Словно к самому себе обращается. Ллан. Никто не слышит, если не считать стражей; но они – всего лишь руки Высшего. И случись рядом: чужой, он поседел бы, поняв вдруг, что именно тем, кто в яме, проповедует Судия.
– Кому ведом предел горя? Никому, кроме Вечного. Но если пришел срок искупления, то грех – на остающемся в стороне. Истина или Ложь. Третьего не надо. И тот, кто замыслил отсидеться в роковой час, кто презрел святое общее ради ничтожного своего, – враг наш и Истины. Жалость на словах – пуста. Любовь – пуста. И добросердечие – лишь слуга кривды. А потому…
Крепнет, нарастает речь.
– А потому и вымощена святой жестокостью дорога к Царству Солнца. Мы придем в его сияющие долины, и поставим дворцы, и низшие станут высшими, а иных низших не будет, ибо настанет время равных. Тогда мы вспомним всех. И простим виновных. И попросим прощения у невинных, что утонули в реке мщения. И сам я возьму на себя ответ перед Вечным. Тогда, но не раньше…
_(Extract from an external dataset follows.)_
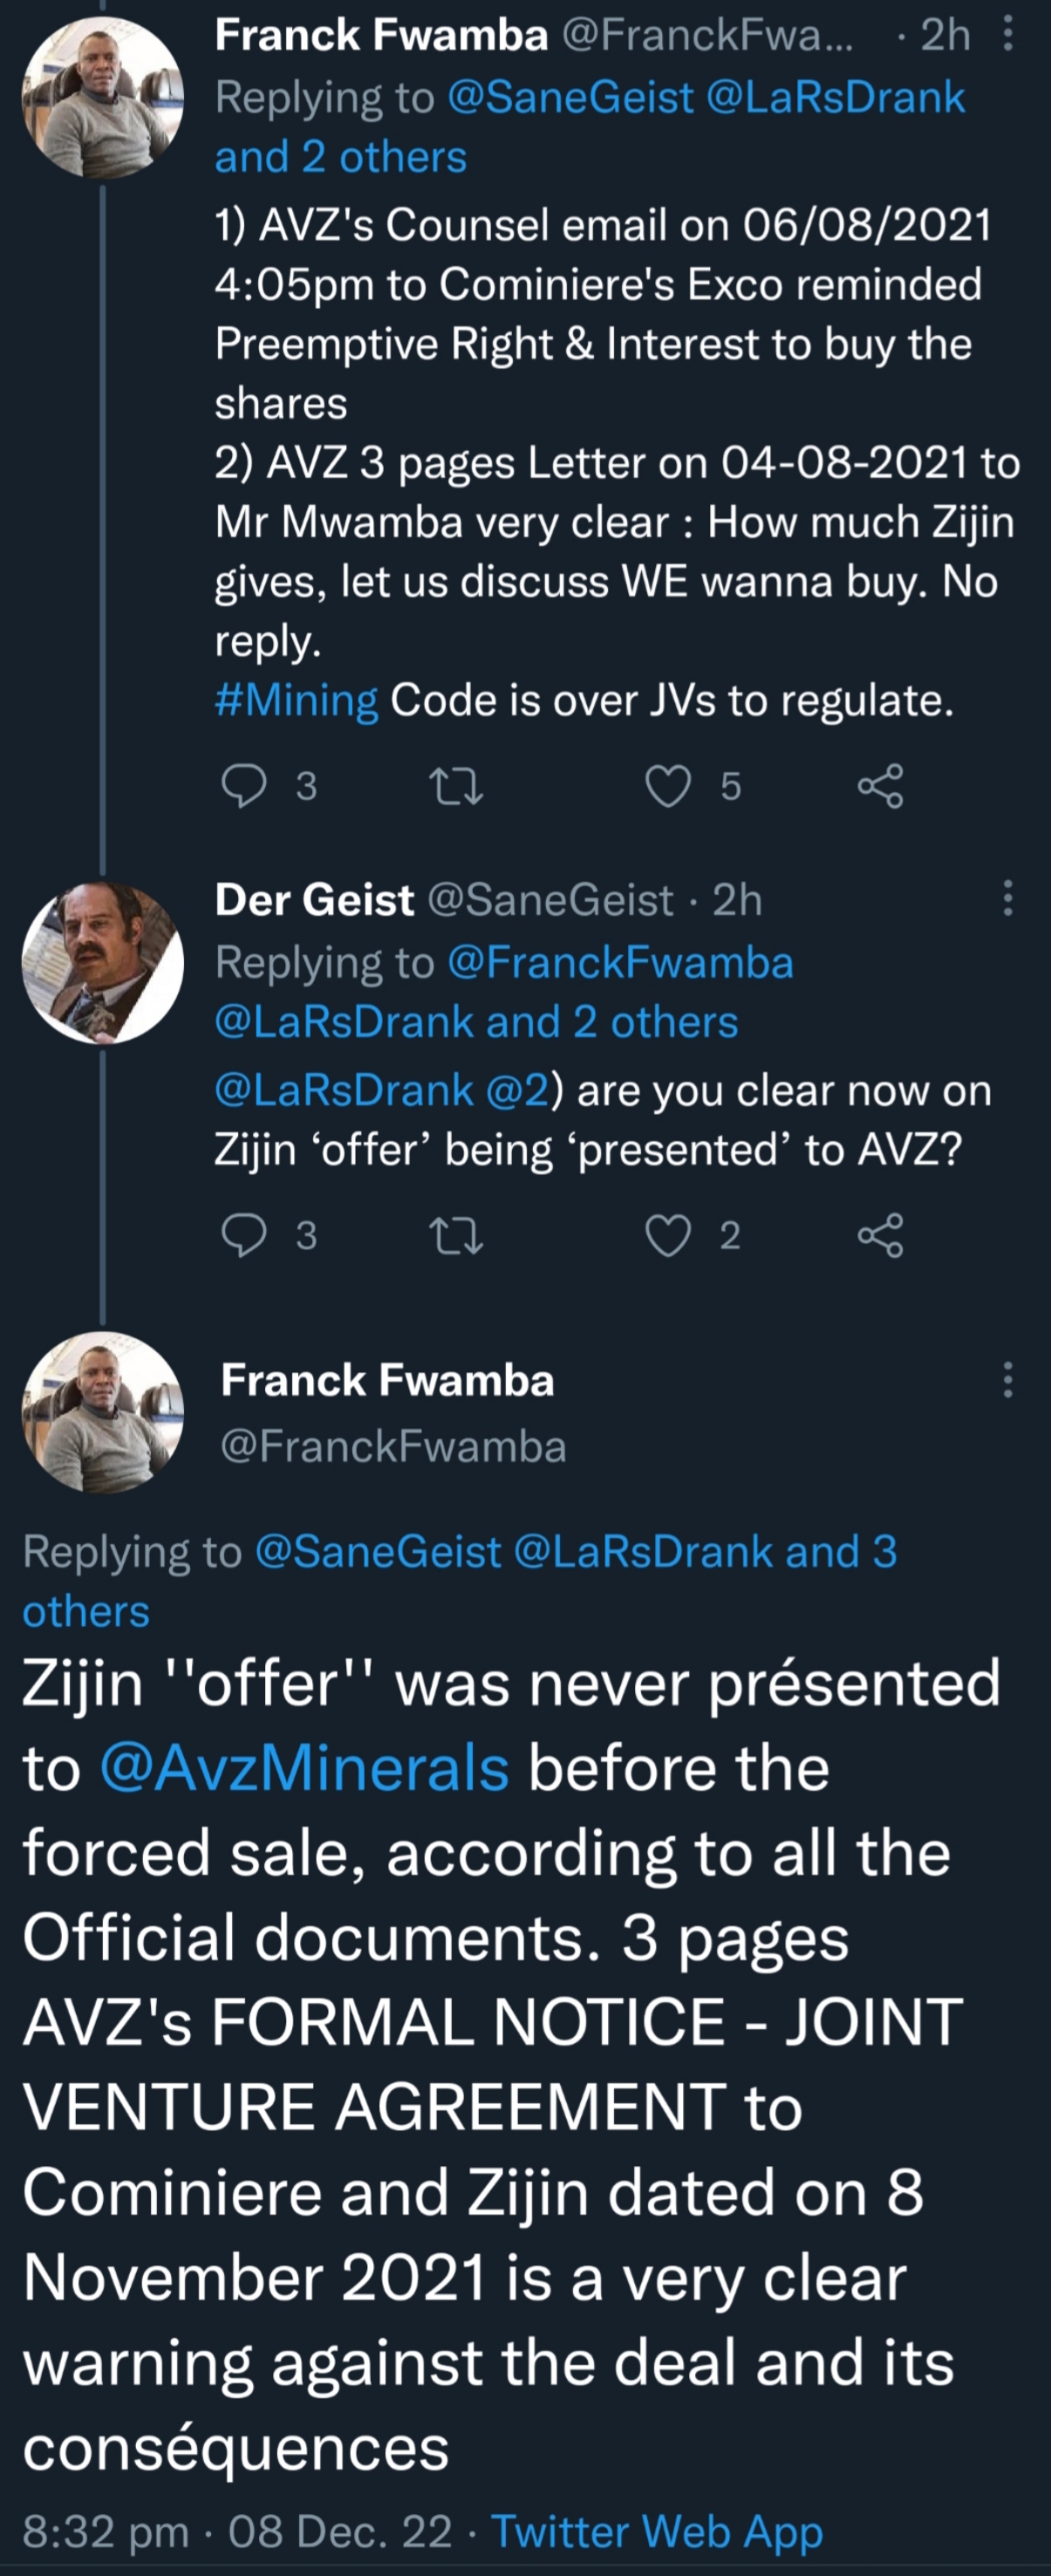Open more options on top Franck Fwamba tweet

tap(1007, 36)
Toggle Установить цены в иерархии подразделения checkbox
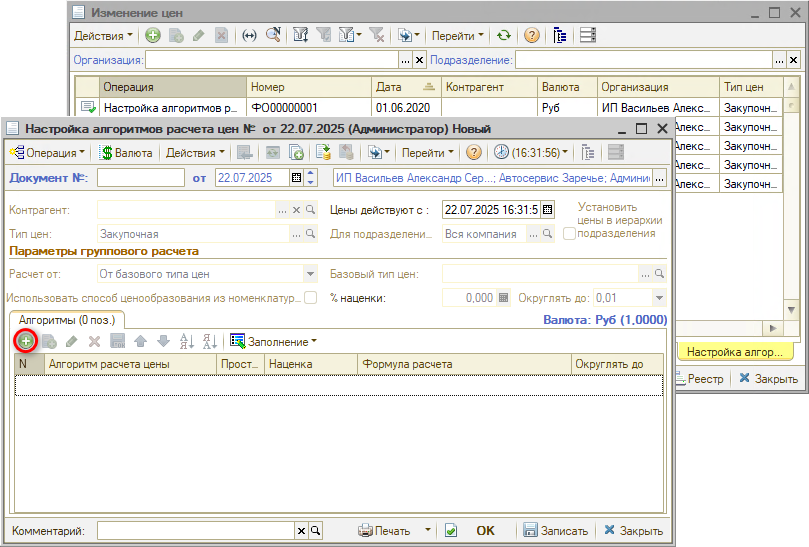Viewport: 809px width, 547px height. pyautogui.click(x=569, y=233)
Ллан смотрит вниз, в выпученные глаза, глядящие из груды тел.
– И если вместе с Правдой придет бессмертие, мы вымолим у Четырех Светлых заступничества; они предстанут пред Творцом и он, во всемогуществе своем, вернет вам жизнь, которую ныне отнимают у вас не по злобе, но во имя Правды. Идите же без обиды!
– Ыыыыыыыыыыыыыы! – не обрываясь ни на миг, летит из ямы.
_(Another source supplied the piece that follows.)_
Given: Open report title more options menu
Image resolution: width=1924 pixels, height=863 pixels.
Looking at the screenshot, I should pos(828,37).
Ллан склоняет голову и бросает вниз первую горсть земли.
9
– Пой, менестрель!
И я пою. Пою «Розовую птичку», и «В саду тебя я повстречаю», и, конечно, «Клевер увял, осень настала», и снова «Розовую птичку»; другого мне не заказывают. Я уже хриплю и наконец меня отпускают, щедро накидав медяков, но на следующем углу – снова хмельные лица и тяжелое дыхание; вокруг опять толпа, мне преграждают дорогу, заставляют скинуть с плеча виолу.
– Пой, менестрель!
И я пою.
Честно говоря, из всех бардов, менестрелей и прочих Любимцев Муз, виденных мною, я – отнюдь не первый. И не второй. И даже не третий. Раньше это было поводом для серьезного комплекса: когда мы собирались и по кругу шла гитара, я мог только читать собственные стихи. Стихи неплохие, с этим не спорил никто, но все же между стихами и песней есть разница: в стихи нужно вдумываться, а песню можно и просто слушать. А кому же хочется в хорошей компании да под коньячок еще и думать?
Освоить гитару как-то не вышло – то ли пальцы не на месте, то ли терпения не хватило. Но для императорских наемников, заполонивших набережную, мое пение вполне сносно: кое-что, хотя бы ту же «Розовую птичку», приходится бисировать. Этим я, опять же, отличаюсь от истинного барда: ни Ромка, ни Ирка не станут петь одно и то же дважды, а Борис вообще скорее съест гитару, чем так опустится. Но им легко блюсти принципы: они не служат в ОСО.
Наемники слушают истово, подпевая в наиболее жалостных местах, иные даже всхлипывают. Почему-то именно такие вот мордовороты в форме, да еще, пожалуй, уголовники, особенно любят послушать «за красивое». А в общем, чего уж там: Багряный почти что под стенами; чтоб дурные мысли не копошились, ратникам выдали аванс на выпивку, каковую они уже приняли, а теперь, понятно, желают отвлечься и послушать о земных радостях…
– Пой, менестрель!
Но я молитвенно складываю руки на груди. Славные удальцы, милые смельчаки, защитники наши, гордость наша и слава, почтеннейшая публика! Бедный певец готов стараться для вас хоть до полуночи, но пощадите мое слабое горло! – позвольте промочить его жалкой кружкой эля, теплого зля, а потом я снова к вашим услугам!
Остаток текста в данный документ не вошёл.